> **INSTRUCTIONS FOR THE TASK**: Please take the records that follow and repeat exactly the lines starting with the line with "Image resolution: width=1262" and going on through the line with "This screenshot has height=837, width=1456.".

> **INFORMATION GIVEN**:
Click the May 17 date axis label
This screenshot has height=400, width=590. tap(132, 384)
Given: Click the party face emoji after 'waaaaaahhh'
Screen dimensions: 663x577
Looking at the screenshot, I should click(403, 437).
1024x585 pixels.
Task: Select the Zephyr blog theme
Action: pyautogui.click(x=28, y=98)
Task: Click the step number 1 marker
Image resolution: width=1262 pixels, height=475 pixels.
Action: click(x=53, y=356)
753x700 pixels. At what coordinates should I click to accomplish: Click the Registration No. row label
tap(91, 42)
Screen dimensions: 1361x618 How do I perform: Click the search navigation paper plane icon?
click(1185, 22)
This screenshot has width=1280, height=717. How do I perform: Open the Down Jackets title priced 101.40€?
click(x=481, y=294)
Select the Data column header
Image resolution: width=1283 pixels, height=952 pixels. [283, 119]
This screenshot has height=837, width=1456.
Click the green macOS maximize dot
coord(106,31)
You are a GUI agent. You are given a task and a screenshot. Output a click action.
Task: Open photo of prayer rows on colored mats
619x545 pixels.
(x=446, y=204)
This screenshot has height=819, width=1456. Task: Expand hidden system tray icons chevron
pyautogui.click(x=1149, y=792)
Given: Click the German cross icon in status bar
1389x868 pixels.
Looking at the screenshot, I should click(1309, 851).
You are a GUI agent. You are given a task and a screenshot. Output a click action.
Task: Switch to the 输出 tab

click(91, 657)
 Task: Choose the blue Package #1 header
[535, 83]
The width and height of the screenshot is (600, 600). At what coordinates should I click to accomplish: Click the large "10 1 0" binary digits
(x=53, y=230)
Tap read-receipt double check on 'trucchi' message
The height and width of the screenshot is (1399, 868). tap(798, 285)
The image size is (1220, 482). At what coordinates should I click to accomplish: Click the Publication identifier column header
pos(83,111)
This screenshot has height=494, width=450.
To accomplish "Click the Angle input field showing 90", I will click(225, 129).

> **SOLUTION TO THE EXERCISE**:
Image resolution: width=1262 pixels, height=475 pixels.
Action: click(x=53, y=356)
753x700 pixels. At what coordinates should I click to accomplish: Click the Registration No. row label
tap(91, 42)
Screen dimensions: 1361x618 How do I perform: Click the search navigation paper plane icon?
click(1185, 22)
This screenshot has width=1280, height=717. How do I perform: Open the Down Jackets title priced 101.40€?
click(x=481, y=294)
Select the Data column header
Image resolution: width=1283 pixels, height=952 pixels. [283, 119]
This screenshot has height=837, width=1456.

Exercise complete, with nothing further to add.